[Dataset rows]
* * * * * * * * *

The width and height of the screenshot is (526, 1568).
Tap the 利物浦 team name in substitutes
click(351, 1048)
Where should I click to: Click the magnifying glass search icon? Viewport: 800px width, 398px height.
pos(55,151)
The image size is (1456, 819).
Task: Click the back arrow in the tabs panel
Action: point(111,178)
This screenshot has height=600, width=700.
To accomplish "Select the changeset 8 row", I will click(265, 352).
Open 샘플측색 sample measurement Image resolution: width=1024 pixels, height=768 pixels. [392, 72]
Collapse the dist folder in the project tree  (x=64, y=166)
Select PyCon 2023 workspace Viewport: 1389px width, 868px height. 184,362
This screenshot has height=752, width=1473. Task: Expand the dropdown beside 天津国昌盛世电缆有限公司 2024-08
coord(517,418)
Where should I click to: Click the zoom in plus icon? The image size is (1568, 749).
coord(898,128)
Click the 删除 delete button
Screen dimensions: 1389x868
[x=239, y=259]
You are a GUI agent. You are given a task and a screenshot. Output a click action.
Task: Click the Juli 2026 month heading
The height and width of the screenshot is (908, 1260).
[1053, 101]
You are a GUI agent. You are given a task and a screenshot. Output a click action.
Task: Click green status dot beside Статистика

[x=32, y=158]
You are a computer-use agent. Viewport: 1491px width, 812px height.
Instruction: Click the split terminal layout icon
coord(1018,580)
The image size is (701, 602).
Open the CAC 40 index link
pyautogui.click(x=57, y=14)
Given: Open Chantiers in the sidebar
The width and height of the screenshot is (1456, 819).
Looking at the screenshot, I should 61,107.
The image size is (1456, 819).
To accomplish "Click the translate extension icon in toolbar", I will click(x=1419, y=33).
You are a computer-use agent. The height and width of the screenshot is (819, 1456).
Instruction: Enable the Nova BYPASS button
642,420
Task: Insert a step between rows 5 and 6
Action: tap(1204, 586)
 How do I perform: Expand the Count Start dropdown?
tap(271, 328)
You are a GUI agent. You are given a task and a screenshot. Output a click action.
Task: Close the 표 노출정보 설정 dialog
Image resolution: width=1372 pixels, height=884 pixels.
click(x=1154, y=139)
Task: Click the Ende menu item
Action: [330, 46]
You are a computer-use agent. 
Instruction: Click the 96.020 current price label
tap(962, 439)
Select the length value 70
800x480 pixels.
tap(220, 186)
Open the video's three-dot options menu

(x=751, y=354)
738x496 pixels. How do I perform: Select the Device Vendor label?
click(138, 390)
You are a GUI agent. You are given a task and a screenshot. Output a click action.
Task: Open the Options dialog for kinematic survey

* * * * * * * * *

--- What the task asks ---
How many lines in the dataset rows above contain the word "label"? Reply with the number only.

--- Output ---
2